It is summer, and the classrooms and halls of the Cleveland Institute of Art's Gund Building in University Circle resemble a ghost town. A guard is sniffling with allergies at the front desk, and the downstairs maze of design labs, classrooms, offices and studios is eerily quiet with most remnants of creativity and academia tidily stowed away until next term. Then there's Daniel Cuffaro, working in his unmistakably scholastic office environs, with no summer vacation.
Redesigning the Program
Cuffaro is a native Clevelander who graduated from CIA in 1991, though he spent nearly his entire career in Boston, working as a product development consultant for Arthur D. Little and Altitude, Inc., among others. He is an award-winning designer, who, perhaps guided by his own relentless pursuit of design perfection, found himself increasingly frustrated with recent design graduates. He struggled to find capable, fresh designers. It was disheartening – especially in a city home to the likes of MIT.
Before moving to Boston, he had worked as an adjunct professor at CIA, putting him firmly on the school's administrative radar. He's been in and out of the school's classrooms for nearly two decades.
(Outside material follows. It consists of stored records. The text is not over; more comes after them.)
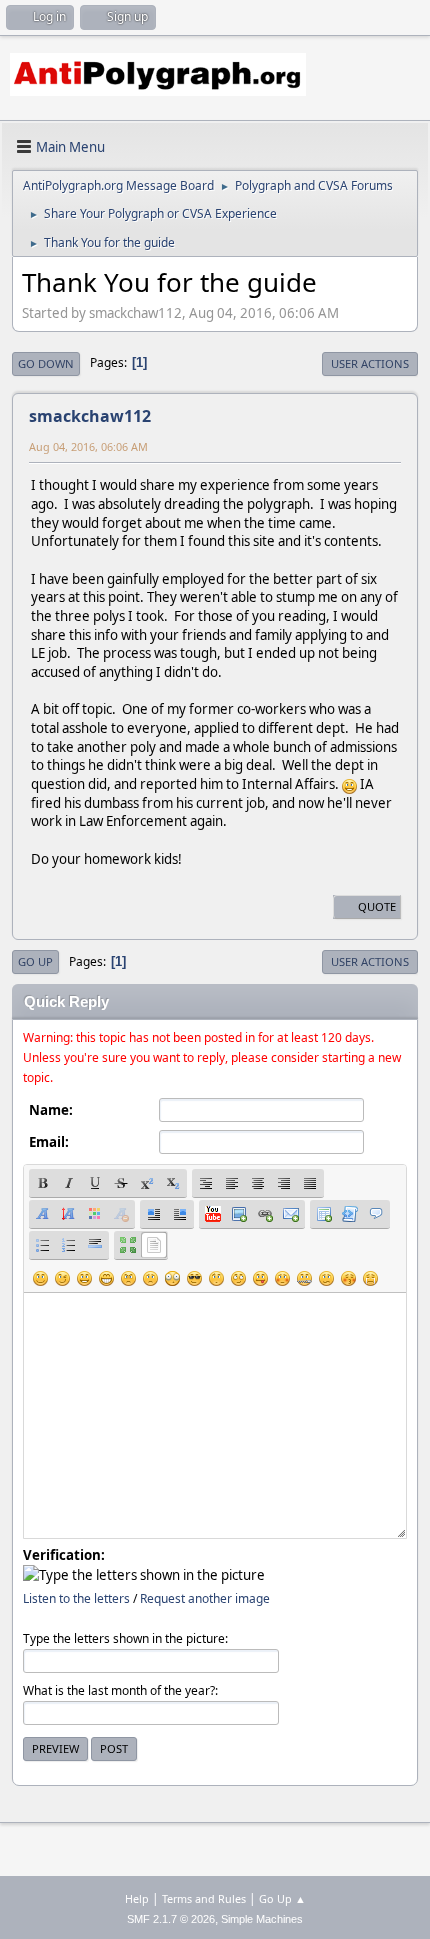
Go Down (46, 363)
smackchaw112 (90, 416)
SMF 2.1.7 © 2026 (171, 1919)
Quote (377, 906)
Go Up (35, 961)
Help (137, 1898)
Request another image (205, 1598)
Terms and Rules (204, 1898)
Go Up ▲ (282, 1898)
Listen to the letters (76, 1598)
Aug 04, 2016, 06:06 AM (88, 446)
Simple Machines (262, 1919)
When an opening to lead the industrial design department emerged, Cuffaro's phone started ringing. By 2003, he was living in Cleveland's West Side, embarking on a substantial design project: redesigning the ID program at CIA.
"I felt like Boston was figured out – a financial city, a city founded on academia – but Cleveland lacked identity and direction," says the slender, soft-spoken Cuffaro, clad in jeans and a white button-down shirt. "I saw coming back and taking this position as an opportunity to put my money where my mouth is, in terms of training good designers, and my belief that design could make a difference in Northeast Ohio." His goal was to bring industry best practices into the classroom.
"The design model was broken; it didn't meet the demands of top firms," says Cuffaro, sitting upright in his small office, surrounded by relics of design. "The old model placed all the emphasis on technical skills: if you could draw, you were a good designer. That's like saying neat handwriting makes for good writing."
Outside the classroom, as a design professional, Cuffaro and his peers spent more time researching than drawing. Hours were devoted to meaningful examination that brought about ideas to solve a real problem, address a need or fulfill a want. He was at CIA to fulfill a need.

Playing it Loose
"Today, it's not about sitting and waiting for good ideas to come to you," says Cuffaro (pictured), whose titles are Design Environment Chair, Department Head of Industrial Design and Anne Fluckey Lindseth Professor of Industrial Design. "It's about creating constructs that yield good ideas." Cuffaro revised the book at CIA, using existing resources and packaging the ID program into a three-year experience. He made it cumulative, each course building on the prior, rather than disparate individual courses.
His model for generating ideas is sound: look at problems from somebody else's point of view; look at a problem through the lens of a brand; begin with simple manufacturing, then advance to more complex manufacturing; recognize that complex manufacturing requires complex communication to convey it outside your sphere. Easier said than done.
CIA students spend four years earning a BFA, with one year of foundation and three years in a major. Within the design department, there is interior design, industrial design and communication design. The industrial design course of study includes product design, where students create everything from consumer products to medical products to toys to furniture to sports equipment to industrial machines. The other industrial design avenue is transportation design. "We try to be loose enough in the curriculum, where we can tailor to a student's interests."